This article explores techniques to accelerate Stable Diffusion inference on Intel's latest Xeon Sapphire Rapids CPUs. Using the Diffusers library, default float32 inference on a Sapphire Rapids server yields an average latency of 32.3 seconds per image—a significant improvement over the 45 seconds on previous-generation Ice Lake CPUs.
The first major speedup comes from OpenVINO, Intel's open-source inference optimization toolkit. By replacing the standard StableDiffusionPipeline with OVStableDiffusionPipeline, the model is automatically converted to OpenVINO format and optimized for bfloat16, cutting latency to 16.7 seconds—a 2x improvement. Additionally, reshaping the pipeline to a fixed output resolution (e.g., 512x512) unlocks static shapes, further reducing latency to just 4.7 seconds, an additional 3.5x speedup. Combined, OpenVINO with Sapphire Rapids delivers nearly 10x faster inference compared to vanilla Ice Lake.
For those unable to use OpenVINO, system-level optimizations offer alternatives.

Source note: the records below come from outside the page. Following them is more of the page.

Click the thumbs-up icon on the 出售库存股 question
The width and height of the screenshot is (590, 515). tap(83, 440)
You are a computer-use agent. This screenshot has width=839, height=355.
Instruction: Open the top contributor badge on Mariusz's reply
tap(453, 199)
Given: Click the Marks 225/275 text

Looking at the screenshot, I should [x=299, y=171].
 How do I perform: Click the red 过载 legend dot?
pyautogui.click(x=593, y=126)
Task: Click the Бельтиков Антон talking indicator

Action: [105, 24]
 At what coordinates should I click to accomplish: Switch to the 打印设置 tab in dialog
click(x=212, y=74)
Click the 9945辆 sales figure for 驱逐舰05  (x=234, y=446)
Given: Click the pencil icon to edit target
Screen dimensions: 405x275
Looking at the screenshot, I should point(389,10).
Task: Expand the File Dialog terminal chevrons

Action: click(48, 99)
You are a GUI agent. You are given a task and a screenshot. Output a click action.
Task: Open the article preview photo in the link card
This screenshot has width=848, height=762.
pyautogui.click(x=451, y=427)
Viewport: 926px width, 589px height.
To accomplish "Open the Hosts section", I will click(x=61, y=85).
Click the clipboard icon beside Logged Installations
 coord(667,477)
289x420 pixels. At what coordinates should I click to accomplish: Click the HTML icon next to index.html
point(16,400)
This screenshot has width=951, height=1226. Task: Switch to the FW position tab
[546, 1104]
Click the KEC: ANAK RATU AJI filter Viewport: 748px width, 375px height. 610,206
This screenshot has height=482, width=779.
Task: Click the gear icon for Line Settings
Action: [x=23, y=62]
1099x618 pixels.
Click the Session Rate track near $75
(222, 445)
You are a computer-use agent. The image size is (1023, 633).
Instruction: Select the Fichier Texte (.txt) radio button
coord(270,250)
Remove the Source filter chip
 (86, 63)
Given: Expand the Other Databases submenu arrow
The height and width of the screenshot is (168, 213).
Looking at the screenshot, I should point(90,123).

Installing a high-performance memory allocator like jemalloc and leveraging Intel's OpenMP runtime (libiomp) can enhance memory and parallel processing. Other methods include using Intel Extension for PyTorch (IPEX) with BF16 mixed precision, which reduces latency to 11.8 seconds, and experimenting with different schedulers (e.g., DPMSolverMultistepScheduler) to cut inference steps while maintaining quality.
The article concludes that OpenVINO provides the most significant gains, but even without it, combining IPEX and memory optimizations yields substantial improvements. Future posts will cover distributed fine-tuning on the same hardware.